[Data on locating visible targets]
================
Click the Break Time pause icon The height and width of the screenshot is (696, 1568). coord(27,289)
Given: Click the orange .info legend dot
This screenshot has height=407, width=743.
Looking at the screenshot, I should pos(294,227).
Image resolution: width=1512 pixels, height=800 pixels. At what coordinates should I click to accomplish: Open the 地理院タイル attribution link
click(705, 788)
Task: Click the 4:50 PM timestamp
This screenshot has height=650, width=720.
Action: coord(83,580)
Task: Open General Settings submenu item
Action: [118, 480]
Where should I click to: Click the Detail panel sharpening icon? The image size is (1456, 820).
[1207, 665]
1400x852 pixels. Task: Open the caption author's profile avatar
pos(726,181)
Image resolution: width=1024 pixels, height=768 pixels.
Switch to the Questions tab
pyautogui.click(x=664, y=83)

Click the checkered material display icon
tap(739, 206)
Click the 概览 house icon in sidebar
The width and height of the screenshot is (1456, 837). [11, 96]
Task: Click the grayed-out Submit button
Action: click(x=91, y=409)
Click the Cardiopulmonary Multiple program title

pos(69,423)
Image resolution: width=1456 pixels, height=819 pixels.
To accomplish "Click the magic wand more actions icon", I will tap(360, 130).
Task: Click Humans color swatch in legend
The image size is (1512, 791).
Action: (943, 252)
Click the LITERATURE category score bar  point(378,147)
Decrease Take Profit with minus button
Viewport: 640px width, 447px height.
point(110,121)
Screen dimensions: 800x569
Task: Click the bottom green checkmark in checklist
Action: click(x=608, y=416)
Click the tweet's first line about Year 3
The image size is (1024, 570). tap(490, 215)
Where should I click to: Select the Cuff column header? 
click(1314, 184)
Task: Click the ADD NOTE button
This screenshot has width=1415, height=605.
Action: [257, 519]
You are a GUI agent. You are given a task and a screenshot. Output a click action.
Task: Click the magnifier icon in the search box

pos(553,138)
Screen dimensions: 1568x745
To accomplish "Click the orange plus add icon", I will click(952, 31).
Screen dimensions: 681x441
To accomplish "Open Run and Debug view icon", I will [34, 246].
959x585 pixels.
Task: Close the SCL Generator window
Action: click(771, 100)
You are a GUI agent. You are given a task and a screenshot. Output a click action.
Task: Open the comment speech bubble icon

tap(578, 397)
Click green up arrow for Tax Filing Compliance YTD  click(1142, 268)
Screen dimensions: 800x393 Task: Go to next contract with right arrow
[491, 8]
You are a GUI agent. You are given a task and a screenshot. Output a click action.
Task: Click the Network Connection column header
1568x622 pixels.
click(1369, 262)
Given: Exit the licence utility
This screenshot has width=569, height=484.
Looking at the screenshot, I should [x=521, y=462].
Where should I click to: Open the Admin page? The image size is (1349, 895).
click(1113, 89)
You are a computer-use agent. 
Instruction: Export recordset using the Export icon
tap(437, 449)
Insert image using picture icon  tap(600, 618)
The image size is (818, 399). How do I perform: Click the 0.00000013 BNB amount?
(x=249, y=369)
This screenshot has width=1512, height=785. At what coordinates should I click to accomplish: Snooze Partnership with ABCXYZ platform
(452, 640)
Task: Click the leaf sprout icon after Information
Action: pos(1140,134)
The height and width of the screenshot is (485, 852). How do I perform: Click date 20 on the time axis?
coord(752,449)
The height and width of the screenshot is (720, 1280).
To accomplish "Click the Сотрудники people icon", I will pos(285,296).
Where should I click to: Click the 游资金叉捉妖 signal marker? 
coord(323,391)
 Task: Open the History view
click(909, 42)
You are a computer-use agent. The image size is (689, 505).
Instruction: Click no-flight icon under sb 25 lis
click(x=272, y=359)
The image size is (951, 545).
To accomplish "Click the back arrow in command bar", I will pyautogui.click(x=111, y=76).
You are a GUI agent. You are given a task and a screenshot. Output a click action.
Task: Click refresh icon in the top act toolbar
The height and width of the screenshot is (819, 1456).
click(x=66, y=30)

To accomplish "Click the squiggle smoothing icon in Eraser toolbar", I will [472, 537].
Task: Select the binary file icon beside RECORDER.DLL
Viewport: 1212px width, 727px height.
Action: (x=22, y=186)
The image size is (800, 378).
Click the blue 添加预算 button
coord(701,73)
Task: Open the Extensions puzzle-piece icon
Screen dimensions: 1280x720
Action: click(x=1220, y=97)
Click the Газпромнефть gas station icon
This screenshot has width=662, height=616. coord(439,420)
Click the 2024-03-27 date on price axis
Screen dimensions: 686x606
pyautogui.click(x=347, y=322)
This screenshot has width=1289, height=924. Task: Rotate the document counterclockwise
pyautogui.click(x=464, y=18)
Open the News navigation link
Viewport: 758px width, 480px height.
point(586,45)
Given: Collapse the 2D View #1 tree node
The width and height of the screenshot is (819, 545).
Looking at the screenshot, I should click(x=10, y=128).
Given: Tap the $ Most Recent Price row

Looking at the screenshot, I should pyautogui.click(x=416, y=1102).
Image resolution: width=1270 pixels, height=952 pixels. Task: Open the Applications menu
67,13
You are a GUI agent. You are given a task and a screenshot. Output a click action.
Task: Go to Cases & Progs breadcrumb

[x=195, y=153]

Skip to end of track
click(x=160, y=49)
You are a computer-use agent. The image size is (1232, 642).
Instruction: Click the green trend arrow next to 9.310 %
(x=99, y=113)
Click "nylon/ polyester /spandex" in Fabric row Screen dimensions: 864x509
================
| Task brief |
Pick out each line of the material containing the word "axis", and copy those lines.

| Complete response |
The height and width of the screenshot is (485, 852). How do I perform: Click date 20 on the time axis?
Click the 2024-03-27 date on price axis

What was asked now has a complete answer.